= H. S. Sington =

British physician and anaesthetist (1878-1956)

Harold Sigismund Sington FRSE (1878-1956) was a 20th-century British physician and anaesthetist.

==Life==
He was born in Higher Broughton, Manchester on 31 October 1878 the son of Joseph George Sington (a civil engineer) and his wife, Mary Florence Straus. He was educated at Cheltenham College. He studied medicine at Caius College, Cambridge University and did postgraduate studies in Brussels. His earliest posts were at St Thomas' Hospital in London.

From 1907 onwards he was anaesthetist at Great Ormond Street Hospital for Sick Children in London. He held this post for over 30 years. He also worked at the Royal Ear Hospital in Soho.

In the First World War he served in the Royal Navy as a Surgeon Lieutenant on Pacific patrols and with the Atlantic convoys.

He retired from Great Ormond Street in 1938 aged 60, but came out of retirement to serve as a Major in the Royal Army Medical Corps during the Second World War. Here he was mainly based at Edinburgh Castle.

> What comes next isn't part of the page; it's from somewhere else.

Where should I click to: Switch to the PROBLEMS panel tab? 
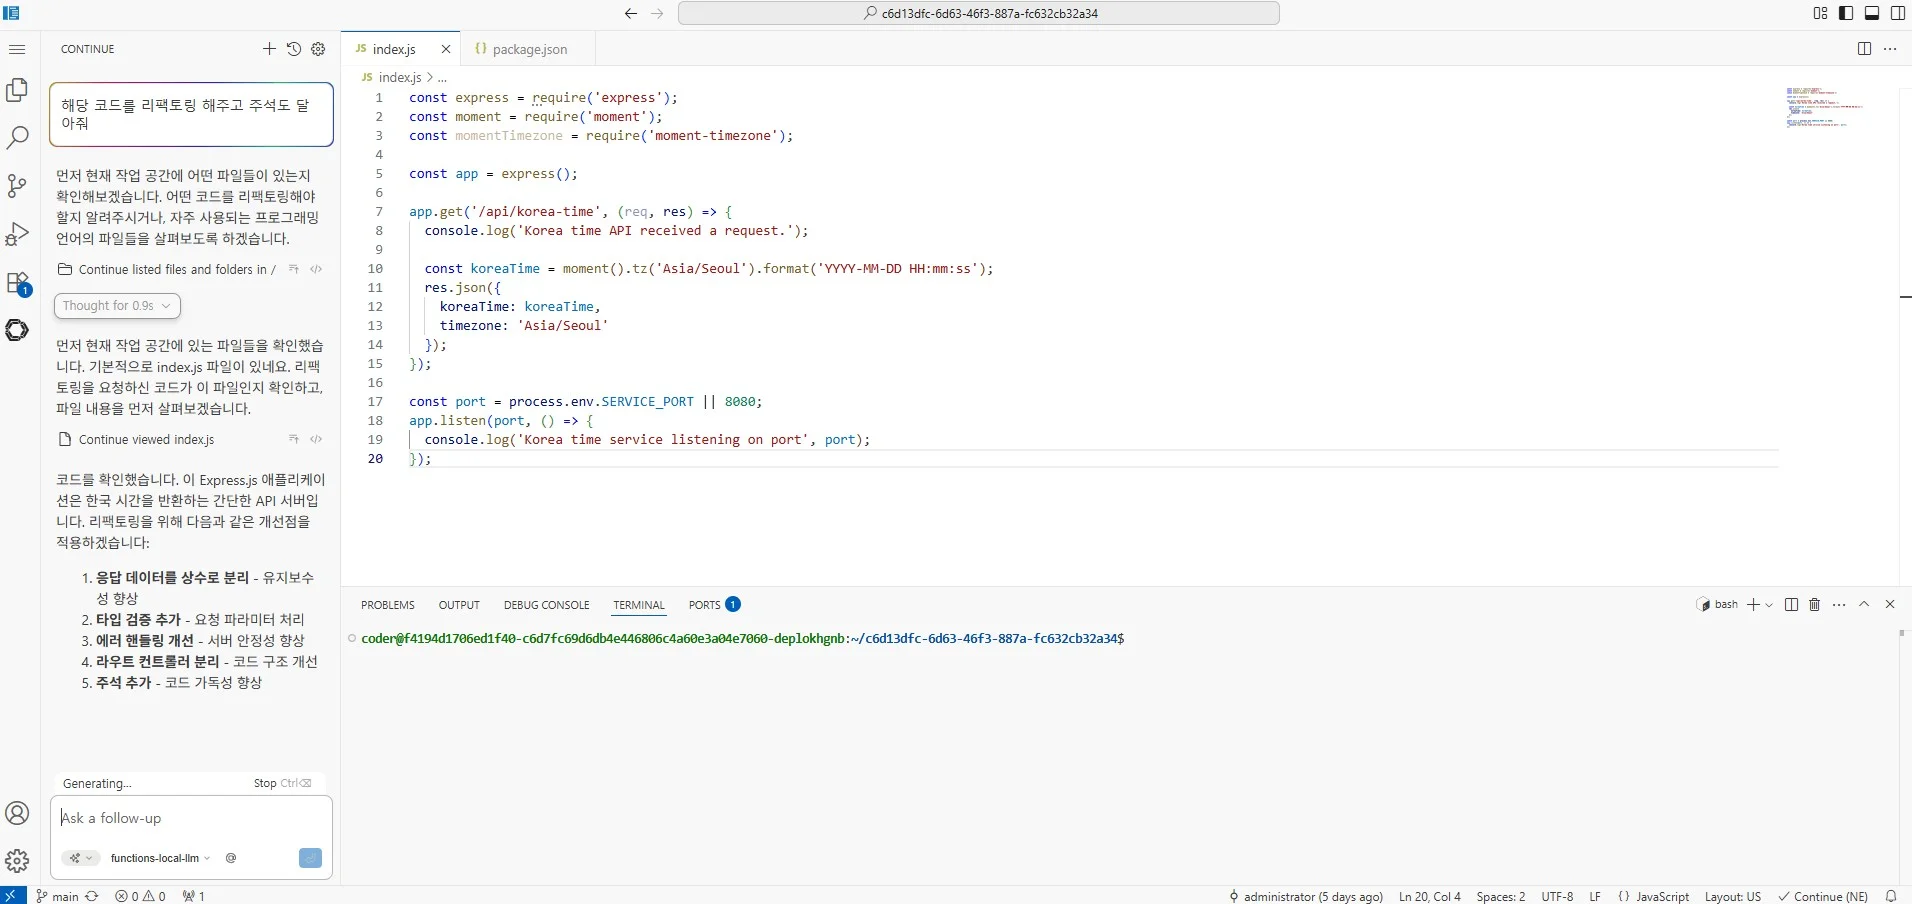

In 1949, aged 70, he was elected Fellow of the Royal Society of Edinburgh. His proposers were James Pickering Kendall, Sir Robert Muir, Douglas Guthrie and George Freeland Barbour Simpson.

He died in London on 14 February 1956.

==Publications==

- Anaesthesia for Children (1923)
- Anaesthesia in Children (1926)
- Pre-medication by Paraldehyde in Children (1929)
- Short Anaesthesia for Minor Surgery in Children (1936)

==Family==

Around 1910 he married Ruth Louise Cohen from Toxteth. They had two children.

His son died aged 12 and a bed at Great Ormond Street was dedicated to his memory. His daughter emigrated to New Zealand.